Monday, 10 December 2012

Shake me and I'll rattle

In my last post, I mentioned the amount of painkillers I'm on. Some of you might be wondering why I'm on so many different drugs, and why I'm taking them all at once.

The short answer is: the nurses told me to.

But anyone who knows me, knows I don't take anything the medical profession says to me at face value, and I always ask questions.

So yes, I did ask why I was taking three painkillers.

Specifically, I asked why everyone on the ward was being given paracetamol, as in my experience, paracetamol does absolutely nothing to manage pain at all, not even the slightest headache.

I almost think of it as a placebo, so useless have I found it.

But the nurse explained that it works WITH the other tablets, increasing their effectiveness.

I did try to find some kind of study or article explaining this but was defeated by not really knowing the best keywords to Google. I ended up reading a slightly shocking chatroom discussion on how best to get from various legal drugs, and a few illegal ones, which was illuminating in a number of ways but shed no light on the drugs synergy issue.


I already knew that ibuprofen is an anti-inflammatory, and so it helps to prevent and bring down swelling.

And of course, codeine is a strong painkiller. As well as being, for some people, a bit of a high. Sadly, I'm not opne of those people. There's no buzz for me when I take it, more's the pity, although if I were constantly high at the moment my Christmas cards wouldn't be getting written, so I guess I should be grateful.

And on a serious note, codeine is known to be highly addictive, which I'm assuming is because of that high so many people get from it, so I'm glad that I will be spared the possibility of becoming hooked on it, especially as I have 100 - count 'em! - tablets of it in my bedside table drawer right now.

Apart from the painkillers, I'm also taking heparin, which I inject daily, to thin my blood and prevent DVT, which I am more prone to anyway because of my Factor V Leiden, but which anyone who is bedridden and immobile is at risk of.

In hospital, we injected it around 10pm, but at home I've been finding that a really bad time of day for finding the mental strength to stab myself in the tummy and inject a liquid that stings, so on Saturday I skipped my evening pincushion session and instead injected the next morning, about 45 minutes after taking my meds.

That worked much better.

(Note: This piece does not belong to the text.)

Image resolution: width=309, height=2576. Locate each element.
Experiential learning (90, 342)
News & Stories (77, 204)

I felt mentally more prepared, and I also seemed to feel the pain a bit less because I wasn't tired like I am at the end of the day.

I don't think I put myself at too much risk by postponing the dose 13 hours, but if they had set the injections at a decent time when I was in hospital, by giving it to me in recovery as I expected rather than late at night when I finally demanded I have it, then I wouldn't have had to do it anyway.

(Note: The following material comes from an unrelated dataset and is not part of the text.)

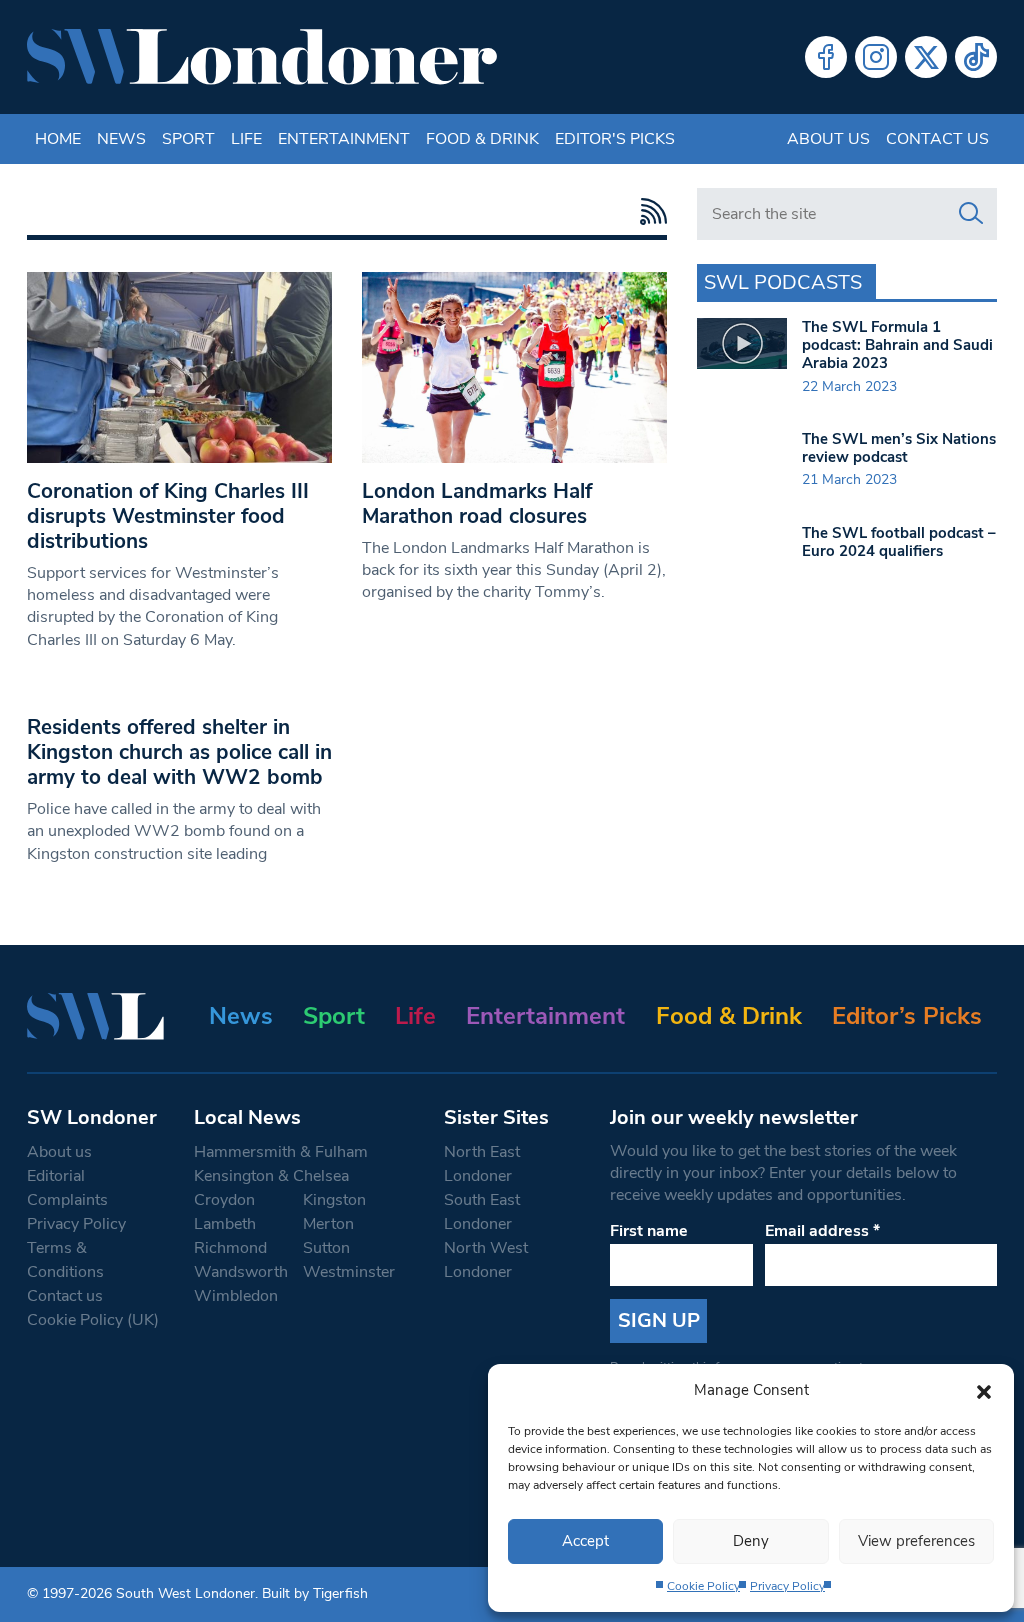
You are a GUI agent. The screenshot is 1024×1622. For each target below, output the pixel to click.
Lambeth (225, 1224)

In addition, I'm also taking Pregnacare, which is a vitamin supplement designed to get your body ready for, and keep you healthy during, prenancy, as well as supplement your diet during breastfeeding.

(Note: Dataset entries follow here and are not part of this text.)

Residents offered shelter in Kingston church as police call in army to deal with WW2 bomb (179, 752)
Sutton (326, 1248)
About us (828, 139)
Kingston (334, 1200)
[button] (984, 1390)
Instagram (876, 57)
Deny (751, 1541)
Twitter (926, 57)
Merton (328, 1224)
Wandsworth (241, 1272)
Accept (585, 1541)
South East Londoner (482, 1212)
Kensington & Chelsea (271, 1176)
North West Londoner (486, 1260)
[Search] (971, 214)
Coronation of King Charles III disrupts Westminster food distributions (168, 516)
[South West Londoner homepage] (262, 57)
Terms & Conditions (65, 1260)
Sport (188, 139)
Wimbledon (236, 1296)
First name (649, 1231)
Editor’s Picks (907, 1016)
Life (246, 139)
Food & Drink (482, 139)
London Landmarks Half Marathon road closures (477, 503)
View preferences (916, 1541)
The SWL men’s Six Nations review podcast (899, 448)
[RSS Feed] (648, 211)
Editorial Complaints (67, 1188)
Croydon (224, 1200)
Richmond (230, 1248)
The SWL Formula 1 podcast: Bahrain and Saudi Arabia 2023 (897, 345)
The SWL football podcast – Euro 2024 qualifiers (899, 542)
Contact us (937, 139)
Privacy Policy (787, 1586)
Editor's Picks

I'm taking it because the Hubby and I plan to TTC (Try To Conceive) soon, and it's recommended that you take it for three months before conception. With our history of miscarriages, even though they are caused by the Factor V Leiden, I'm not taking any chances, so I'm popping a Pregnacare pill each evening to ensure my body is as healthy as possible.

The other medicine I'm taking - I think drug is too strong a word - I began taking yesterday, but if you are going to have this or any other surgery that will mean you having a general anaesthetic, and/or you are going to be on codeine for more than a couple of days, it is one you should get ready in your medicine cupboard.

It is Lactulose.

Look away now if you are squeamish or don't have any desire to know about my bowel habits, because here's the thing - Lactulose is great for constipation.

General anaesthetics give you constipation, and so does codeine.

If you're going to have this surgery, or even any surgery requiring painkillers afterwards, you need to know about this stuff. The hospital weren't very bothered about my constipation because it's not like people die of it, but when it's you, it is very uncomfortable and makes you feel yuck, so my recommendation is to get some Lactulose in.

I recommend Lactulose rather than senna, because Lactulose is much more gentle in the way it acts on the body, and yet is very effective. Considering how much medication I'm putting into my system, I want to try and be as gentle as possible.

This link explains what's different about them and how they each work.

I'll be doing a post soon on what I think you need to get ready in advance of having your bunions done, which will include medicines but also will cover lots of other things you might not have thought of and which your hospital is unlikely to tell you about.

*Your Mileage May Vary, or, your experience may be different to mine.